- REQUIRED ACTION -
Take the data from its first line. Print each line exactly until the line containing "This screenshot has height=1301, width=2084." has been printed too.

(Data items)
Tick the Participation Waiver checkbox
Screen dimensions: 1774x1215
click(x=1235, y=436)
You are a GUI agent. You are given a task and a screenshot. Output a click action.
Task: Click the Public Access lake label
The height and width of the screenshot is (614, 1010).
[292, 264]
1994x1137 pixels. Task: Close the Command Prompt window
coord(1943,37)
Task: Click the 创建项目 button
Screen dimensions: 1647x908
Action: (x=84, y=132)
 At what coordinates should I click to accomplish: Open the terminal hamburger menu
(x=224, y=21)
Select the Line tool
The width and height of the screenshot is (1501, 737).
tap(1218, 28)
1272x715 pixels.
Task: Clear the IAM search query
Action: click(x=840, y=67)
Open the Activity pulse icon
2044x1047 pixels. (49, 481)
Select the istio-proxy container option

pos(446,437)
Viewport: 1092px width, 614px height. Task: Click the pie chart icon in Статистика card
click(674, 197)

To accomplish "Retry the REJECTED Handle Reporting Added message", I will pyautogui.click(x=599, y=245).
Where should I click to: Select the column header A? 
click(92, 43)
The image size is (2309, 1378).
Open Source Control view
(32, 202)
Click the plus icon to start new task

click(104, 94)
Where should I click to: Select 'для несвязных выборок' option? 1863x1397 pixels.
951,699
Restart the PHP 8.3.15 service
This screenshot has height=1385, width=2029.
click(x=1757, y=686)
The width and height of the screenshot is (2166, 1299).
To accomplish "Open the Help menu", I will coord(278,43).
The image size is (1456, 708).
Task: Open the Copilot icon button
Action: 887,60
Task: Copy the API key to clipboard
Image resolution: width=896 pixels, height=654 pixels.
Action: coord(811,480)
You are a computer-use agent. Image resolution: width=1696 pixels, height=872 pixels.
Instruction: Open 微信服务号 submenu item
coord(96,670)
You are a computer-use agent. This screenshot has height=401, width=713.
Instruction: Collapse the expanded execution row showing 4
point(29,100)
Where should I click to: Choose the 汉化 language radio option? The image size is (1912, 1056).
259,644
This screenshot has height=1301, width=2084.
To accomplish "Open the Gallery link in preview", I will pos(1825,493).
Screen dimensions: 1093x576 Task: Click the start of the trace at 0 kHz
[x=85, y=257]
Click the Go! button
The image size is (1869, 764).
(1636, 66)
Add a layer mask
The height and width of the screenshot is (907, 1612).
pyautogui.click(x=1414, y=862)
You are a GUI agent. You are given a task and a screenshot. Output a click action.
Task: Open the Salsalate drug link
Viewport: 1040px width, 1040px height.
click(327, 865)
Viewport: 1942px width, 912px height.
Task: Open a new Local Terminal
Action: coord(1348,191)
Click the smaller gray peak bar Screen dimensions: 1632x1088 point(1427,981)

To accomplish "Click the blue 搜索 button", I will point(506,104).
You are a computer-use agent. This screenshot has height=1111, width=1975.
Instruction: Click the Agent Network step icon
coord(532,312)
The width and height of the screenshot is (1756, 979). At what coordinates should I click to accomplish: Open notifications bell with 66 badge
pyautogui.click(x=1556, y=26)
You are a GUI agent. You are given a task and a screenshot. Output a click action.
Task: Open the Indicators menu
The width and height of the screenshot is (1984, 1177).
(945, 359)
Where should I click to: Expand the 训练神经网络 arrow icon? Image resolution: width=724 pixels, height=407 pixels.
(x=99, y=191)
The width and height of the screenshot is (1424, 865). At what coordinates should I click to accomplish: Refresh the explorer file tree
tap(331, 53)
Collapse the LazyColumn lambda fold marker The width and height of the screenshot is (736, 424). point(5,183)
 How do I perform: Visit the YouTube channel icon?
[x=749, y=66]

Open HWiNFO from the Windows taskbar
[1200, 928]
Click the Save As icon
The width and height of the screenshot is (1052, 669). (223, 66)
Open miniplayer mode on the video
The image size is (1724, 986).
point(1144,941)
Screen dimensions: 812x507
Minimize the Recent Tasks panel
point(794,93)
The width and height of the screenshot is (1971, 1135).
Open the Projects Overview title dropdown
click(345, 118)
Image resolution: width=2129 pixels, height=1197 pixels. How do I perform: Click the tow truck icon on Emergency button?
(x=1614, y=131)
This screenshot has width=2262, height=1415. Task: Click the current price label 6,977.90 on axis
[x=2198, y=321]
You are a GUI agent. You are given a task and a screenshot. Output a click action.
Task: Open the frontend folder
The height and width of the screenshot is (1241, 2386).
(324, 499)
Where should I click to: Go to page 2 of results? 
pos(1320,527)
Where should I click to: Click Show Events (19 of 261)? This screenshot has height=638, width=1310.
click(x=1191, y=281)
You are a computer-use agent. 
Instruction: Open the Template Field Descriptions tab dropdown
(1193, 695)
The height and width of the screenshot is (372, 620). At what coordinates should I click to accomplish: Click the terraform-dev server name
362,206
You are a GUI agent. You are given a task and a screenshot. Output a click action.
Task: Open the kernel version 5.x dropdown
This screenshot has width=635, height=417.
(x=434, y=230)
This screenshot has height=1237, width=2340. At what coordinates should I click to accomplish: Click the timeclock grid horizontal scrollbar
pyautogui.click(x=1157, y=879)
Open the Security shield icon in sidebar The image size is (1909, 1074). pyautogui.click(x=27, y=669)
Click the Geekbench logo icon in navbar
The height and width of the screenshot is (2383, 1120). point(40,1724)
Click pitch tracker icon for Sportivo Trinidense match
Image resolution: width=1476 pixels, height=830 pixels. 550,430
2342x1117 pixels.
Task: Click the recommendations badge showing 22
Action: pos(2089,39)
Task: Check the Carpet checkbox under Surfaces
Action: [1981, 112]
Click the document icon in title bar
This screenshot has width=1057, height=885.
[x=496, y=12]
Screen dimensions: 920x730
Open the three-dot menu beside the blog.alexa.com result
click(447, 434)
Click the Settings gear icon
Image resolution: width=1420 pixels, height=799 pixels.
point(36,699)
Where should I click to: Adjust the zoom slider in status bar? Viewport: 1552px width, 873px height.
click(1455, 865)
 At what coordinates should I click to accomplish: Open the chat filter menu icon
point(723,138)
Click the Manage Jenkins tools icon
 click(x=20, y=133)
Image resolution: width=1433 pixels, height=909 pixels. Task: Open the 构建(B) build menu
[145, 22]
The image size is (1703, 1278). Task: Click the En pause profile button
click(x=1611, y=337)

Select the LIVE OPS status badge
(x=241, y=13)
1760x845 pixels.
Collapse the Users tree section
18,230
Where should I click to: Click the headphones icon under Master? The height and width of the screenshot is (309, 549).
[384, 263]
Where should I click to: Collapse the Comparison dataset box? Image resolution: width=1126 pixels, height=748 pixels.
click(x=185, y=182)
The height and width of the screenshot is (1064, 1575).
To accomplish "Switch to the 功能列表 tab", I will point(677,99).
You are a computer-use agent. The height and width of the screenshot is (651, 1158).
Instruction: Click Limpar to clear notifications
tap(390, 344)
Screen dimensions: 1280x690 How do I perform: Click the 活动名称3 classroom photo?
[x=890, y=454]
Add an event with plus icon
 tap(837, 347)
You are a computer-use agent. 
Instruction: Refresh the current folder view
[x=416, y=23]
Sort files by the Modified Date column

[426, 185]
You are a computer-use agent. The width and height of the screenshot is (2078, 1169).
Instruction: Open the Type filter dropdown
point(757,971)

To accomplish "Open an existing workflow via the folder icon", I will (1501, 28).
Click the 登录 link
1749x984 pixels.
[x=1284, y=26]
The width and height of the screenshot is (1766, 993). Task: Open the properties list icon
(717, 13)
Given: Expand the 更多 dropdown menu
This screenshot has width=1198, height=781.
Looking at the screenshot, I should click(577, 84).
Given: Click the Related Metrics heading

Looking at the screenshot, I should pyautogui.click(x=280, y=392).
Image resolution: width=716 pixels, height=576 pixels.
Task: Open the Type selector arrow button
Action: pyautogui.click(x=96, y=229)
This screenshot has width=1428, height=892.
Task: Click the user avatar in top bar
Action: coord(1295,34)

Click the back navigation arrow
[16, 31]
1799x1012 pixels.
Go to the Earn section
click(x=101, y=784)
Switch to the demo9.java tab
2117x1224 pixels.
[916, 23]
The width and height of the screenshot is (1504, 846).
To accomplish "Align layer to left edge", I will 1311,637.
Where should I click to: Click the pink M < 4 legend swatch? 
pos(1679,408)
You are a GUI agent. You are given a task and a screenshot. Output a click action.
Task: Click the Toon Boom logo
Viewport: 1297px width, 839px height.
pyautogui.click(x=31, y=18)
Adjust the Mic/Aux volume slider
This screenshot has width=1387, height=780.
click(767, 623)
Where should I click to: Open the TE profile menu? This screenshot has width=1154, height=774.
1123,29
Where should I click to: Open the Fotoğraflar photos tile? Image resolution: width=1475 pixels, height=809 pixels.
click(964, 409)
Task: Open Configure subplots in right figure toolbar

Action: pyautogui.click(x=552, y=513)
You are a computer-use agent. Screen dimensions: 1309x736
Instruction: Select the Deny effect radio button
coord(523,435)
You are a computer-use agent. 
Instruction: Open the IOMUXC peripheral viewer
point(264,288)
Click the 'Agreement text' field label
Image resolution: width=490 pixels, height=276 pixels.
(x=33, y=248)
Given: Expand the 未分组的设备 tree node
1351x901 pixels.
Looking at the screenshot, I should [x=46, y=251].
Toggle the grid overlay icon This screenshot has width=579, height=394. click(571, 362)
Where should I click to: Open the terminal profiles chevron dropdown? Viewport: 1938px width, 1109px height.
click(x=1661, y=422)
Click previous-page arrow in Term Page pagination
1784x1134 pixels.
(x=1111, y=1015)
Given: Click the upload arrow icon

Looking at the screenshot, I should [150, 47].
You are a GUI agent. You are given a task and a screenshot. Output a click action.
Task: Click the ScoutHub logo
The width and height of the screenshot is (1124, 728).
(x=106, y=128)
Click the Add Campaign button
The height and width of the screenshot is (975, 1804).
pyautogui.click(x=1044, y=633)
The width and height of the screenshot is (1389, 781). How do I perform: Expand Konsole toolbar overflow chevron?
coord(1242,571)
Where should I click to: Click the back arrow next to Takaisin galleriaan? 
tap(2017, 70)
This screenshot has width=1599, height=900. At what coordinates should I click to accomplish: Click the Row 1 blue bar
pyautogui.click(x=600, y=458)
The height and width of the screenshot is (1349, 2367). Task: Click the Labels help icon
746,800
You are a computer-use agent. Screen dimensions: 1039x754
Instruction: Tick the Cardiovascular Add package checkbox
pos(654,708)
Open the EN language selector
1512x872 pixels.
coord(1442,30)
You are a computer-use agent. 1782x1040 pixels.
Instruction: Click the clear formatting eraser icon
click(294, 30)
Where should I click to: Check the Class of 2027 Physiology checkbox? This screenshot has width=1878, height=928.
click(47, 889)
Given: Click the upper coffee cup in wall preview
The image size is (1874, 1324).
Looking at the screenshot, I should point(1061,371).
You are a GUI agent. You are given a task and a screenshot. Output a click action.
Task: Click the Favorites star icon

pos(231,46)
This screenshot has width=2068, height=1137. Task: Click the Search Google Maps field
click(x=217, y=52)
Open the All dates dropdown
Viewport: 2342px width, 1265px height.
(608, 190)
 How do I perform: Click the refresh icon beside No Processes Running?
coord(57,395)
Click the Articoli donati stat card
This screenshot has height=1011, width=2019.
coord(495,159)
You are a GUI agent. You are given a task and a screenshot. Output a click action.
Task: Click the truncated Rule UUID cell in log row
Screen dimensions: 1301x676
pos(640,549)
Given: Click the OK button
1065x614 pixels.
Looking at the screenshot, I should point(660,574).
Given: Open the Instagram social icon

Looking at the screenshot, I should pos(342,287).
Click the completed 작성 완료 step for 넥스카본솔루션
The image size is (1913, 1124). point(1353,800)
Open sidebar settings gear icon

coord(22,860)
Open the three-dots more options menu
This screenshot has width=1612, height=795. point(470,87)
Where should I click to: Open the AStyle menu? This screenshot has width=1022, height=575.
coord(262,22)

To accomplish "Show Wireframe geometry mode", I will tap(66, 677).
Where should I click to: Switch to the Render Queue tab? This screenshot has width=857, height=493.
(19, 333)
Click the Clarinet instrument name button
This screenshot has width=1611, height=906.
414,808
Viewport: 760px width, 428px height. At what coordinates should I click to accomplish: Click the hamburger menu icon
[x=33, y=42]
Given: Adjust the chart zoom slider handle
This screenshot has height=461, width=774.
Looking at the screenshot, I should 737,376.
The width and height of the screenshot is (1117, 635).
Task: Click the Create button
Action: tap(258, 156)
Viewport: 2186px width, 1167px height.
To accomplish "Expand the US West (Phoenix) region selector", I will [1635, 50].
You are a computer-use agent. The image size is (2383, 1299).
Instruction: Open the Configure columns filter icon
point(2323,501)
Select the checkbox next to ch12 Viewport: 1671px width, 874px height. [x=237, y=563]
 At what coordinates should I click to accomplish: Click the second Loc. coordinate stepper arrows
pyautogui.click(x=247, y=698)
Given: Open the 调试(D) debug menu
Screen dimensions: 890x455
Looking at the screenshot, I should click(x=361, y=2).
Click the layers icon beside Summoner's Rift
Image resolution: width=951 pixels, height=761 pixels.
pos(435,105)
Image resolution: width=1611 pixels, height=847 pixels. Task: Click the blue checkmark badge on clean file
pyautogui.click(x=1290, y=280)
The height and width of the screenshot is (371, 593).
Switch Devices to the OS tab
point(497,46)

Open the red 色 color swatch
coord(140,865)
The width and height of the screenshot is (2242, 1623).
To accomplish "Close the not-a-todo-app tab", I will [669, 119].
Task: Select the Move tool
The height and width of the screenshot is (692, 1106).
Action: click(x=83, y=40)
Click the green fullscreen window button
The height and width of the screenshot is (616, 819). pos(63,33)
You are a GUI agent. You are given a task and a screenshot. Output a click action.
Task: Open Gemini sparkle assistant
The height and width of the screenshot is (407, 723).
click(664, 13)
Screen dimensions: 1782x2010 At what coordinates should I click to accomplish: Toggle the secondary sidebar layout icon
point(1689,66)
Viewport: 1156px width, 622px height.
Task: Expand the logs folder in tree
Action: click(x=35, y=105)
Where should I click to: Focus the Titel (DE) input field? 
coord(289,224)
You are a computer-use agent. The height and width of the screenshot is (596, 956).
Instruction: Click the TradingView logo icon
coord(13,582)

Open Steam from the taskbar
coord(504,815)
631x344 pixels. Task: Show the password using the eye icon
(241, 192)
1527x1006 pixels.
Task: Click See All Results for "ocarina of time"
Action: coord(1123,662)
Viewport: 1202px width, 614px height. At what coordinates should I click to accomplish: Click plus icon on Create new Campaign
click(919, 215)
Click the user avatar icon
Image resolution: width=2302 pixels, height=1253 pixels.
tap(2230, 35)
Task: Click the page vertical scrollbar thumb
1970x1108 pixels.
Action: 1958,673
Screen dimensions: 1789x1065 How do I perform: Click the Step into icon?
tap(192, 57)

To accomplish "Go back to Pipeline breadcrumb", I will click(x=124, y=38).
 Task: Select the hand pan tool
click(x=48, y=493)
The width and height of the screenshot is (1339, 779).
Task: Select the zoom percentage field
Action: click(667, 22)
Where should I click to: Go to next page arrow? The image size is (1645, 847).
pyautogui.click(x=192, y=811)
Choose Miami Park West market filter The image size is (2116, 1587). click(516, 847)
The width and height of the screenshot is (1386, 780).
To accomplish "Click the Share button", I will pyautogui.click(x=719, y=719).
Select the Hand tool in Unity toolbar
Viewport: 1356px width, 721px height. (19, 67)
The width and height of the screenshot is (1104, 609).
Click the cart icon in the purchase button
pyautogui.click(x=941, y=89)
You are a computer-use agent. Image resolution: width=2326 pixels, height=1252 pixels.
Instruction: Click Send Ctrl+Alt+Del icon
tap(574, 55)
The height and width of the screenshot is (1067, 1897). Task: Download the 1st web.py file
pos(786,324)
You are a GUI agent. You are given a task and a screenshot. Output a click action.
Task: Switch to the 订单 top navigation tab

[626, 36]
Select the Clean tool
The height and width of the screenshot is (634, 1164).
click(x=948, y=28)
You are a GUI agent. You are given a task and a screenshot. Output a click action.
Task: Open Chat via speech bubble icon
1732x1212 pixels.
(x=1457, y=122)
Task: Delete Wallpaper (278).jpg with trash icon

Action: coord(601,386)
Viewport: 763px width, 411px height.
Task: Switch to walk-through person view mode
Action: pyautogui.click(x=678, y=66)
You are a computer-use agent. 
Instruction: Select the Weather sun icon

- PROBLEM SOLUTION -
Tick the Participation Waiver checkbox
Screen dimensions: 1774x1215
click(x=1235, y=436)
You are a GUI agent. You are given a task and a screenshot. Output a click action.
Task: Click the Public Access lake label
The height and width of the screenshot is (614, 1010).
[292, 264]
1994x1137 pixels. Task: Close the Command Prompt window
coord(1943,37)
Task: Click the 创建项目 button
Screen dimensions: 1647x908
Action: (x=84, y=132)
 At what coordinates should I click to accomplish: Open the terminal hamburger menu
(x=224, y=21)
Select the Line tool
The width and height of the screenshot is (1501, 737).
tap(1218, 28)
1272x715 pixels.
Task: Clear the IAM search query
Action: click(x=840, y=67)
Open the Activity pulse icon
2044x1047 pixels. (49, 481)
Select the istio-proxy container option

pos(446,437)
Viewport: 1092px width, 614px height. Task: Click the pie chart icon in Статистика card
click(674, 197)

To accomplish "Retry the REJECTED Handle Reporting Added message", I will pyautogui.click(x=599, y=245).
Where should I click to: Select the column header A? 
click(92, 43)
The image size is (2309, 1378).
Open Source Control view
(32, 202)
Click the plus icon to start new task

click(104, 94)
Where should I click to: Select 'для несвязных выборок' option? 1863x1397 pixels.
951,699
Restart the PHP 8.3.15 service
This screenshot has height=1385, width=2029.
click(x=1757, y=686)
The width and height of the screenshot is (2166, 1299).
To accomplish "Open the Help menu", I will coord(278,43).
The image size is (1456, 708).
Task: Open the Copilot icon button
Action: 887,60
Task: Copy the API key to clipboard
Image resolution: width=896 pixels, height=654 pixels.
Action: coord(811,480)
You are a computer-use agent. Image resolution: width=1696 pixels, height=872 pixels.
Instruction: Open 微信服务号 submenu item
coord(96,670)
You are a computer-use agent. This screenshot has height=401, width=713.
Instruction: Collapse the expanded execution row showing 4
point(29,100)
Where should I click to: Choose the 汉化 language radio option? The image size is (1912, 1056).
259,644
This screenshot has height=1301, width=2084.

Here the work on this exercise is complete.